SELECTION start
Hardware Editor Improvement
The hardware editor has been completely overhauled to make it simpler to use. A clear table-structure view makes it easy to see and understand all configured devices at a glance. A new ‘Auto’ mode allows SoundCheck to detect and maintain any Listen audio interfaces so that most users will never even have to open the hardware editor or modify hardware settings.
Calibration – Input Gain
Calibration input sensitivity has now been divided into two parts: sensitivity of the transducer and preamplifier gain. This allows the user to change the gain of the preamp to optimize the dynamic range of the system without needing to re-calibrate the microphone. Additionally, this gain value can be automatically read and updated from Listen hardware such as AmpConnect, SoundConnect 2 and AudioConnect. This automatic mode allows the user to modify preamplifier gains as necessary for different applications while maintaining a fully calibrated signal path.
The new auto-ranging feature allows customers using Listen hardware to automatically adjust the microphone preamplifier gain in order to optimize the dynamic range of the test. When auto-ranging is enabled in an acquisition step, SoundCheck will monitor the digital headroom of the audio interface and if necessary increase or decrease the preamp gain, selecting the optimal setting for maximum signal to noise ratio. If a change to the gain is made the acquisition step runs again with the new settings.
SELECTION end
GIVEN DATA start
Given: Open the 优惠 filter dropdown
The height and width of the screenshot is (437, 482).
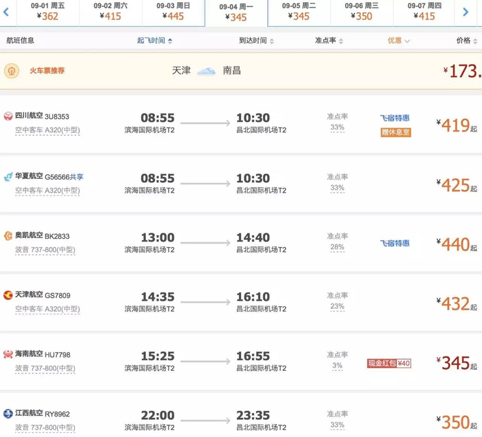Looking at the screenshot, I should pos(399,41).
GIVEN DATA end
**DESCRIPTION OF THE TASK:** According to the SoundCheck text, into which two parts has calibration input sensitivity been divided? The material is separate from the SoundCheck text and has no connection to it.

**OUTPUT FOR THIS EXERCISE:** Sensitivity of the transducer and preamplifier gain.